§ **Raw data**
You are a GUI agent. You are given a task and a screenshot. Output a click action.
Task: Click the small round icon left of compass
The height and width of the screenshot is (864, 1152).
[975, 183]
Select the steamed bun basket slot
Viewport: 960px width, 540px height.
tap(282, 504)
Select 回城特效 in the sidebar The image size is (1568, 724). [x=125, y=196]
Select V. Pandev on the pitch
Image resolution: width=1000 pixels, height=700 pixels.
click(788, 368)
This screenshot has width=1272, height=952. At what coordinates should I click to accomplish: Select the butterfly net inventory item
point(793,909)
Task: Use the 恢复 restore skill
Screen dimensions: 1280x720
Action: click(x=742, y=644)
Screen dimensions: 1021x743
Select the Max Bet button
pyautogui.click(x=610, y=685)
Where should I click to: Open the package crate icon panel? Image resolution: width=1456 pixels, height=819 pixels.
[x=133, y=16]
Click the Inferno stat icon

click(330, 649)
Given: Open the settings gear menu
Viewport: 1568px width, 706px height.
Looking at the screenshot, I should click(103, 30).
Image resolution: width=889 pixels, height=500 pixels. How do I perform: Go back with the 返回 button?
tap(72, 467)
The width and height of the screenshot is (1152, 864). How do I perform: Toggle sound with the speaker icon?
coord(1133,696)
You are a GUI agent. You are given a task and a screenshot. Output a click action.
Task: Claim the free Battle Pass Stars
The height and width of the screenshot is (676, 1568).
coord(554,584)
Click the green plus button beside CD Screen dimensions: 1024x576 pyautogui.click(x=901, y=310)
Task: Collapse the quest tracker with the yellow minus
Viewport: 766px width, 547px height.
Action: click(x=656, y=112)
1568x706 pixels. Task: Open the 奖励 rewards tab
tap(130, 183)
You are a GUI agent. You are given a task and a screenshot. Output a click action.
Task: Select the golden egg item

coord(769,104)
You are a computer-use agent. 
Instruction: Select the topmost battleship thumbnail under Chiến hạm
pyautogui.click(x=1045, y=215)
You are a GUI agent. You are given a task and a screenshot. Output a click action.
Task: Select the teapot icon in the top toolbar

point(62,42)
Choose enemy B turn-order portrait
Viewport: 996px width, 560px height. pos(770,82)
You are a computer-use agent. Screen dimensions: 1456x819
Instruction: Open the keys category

§ **Problem**
Extract all of the records above and copy every line verbatim.

§ **Problem solution**
You are a GUI agent. You are given a task and a screenshot. Output a click action.
Task: Click the small round icon left of compass
The height and width of the screenshot is (864, 1152).
[975, 183]
Select the steamed bun basket slot
Viewport: 960px width, 540px height.
tap(282, 504)
Select 回城特效 in the sidebar The image size is (1568, 724). [x=125, y=196]
Select V. Pandev on the pitch
Image resolution: width=1000 pixels, height=700 pixels.
click(788, 368)
This screenshot has width=1272, height=952. At what coordinates should I click to accomplish: Select the butterfly net inventory item
point(793,909)
Task: Use the 恢复 restore skill
Screen dimensions: 1280x720
Action: click(x=742, y=644)
Screen dimensions: 1021x743
Select the Max Bet button
pyautogui.click(x=610, y=685)
Where should I click to: Open the package crate icon panel? Image resolution: width=1456 pixels, height=819 pixels.
[x=133, y=16]
Click the Inferno stat icon

click(330, 649)
Given: Open the settings gear menu
Viewport: 1568px width, 706px height.
Looking at the screenshot, I should click(103, 30).
Image resolution: width=889 pixels, height=500 pixels. How do I perform: Go back with the 返回 button?
tap(72, 467)
The width and height of the screenshot is (1152, 864). How do I perform: Toggle sound with the speaker icon?
coord(1133,696)
You are a GUI agent. You are given a task and a screenshot. Output a click action.
Task: Claim the free Battle Pass Stars
The height and width of the screenshot is (676, 1568).
coord(554,584)
Click the green plus button beside CD Screen dimensions: 1024x576 pyautogui.click(x=901, y=310)
Task: Collapse the quest tracker with the yellow minus
Viewport: 766px width, 547px height.
Action: click(x=656, y=112)
1568x706 pixels. Task: Open the 奖励 rewards tab
tap(130, 183)
You are a GUI agent. You are given a task and a screenshot. Output a click action.
Task: Select the golden egg item

coord(769,104)
You are a computer-use agent. 
Instruction: Select the topmost battleship thumbnail under Chiến hạm
pyautogui.click(x=1045, y=215)
You are a GUI agent. You are given a task and a screenshot. Output a click action.
Task: Select the teapot icon in the top toolbar

point(62,42)
Choose enemy B turn-order portrait
Viewport: 996px width, 560px height. pos(770,82)
You are a computer-use agent. Screen dimensions: 1456x819
Instruction: Open the keys category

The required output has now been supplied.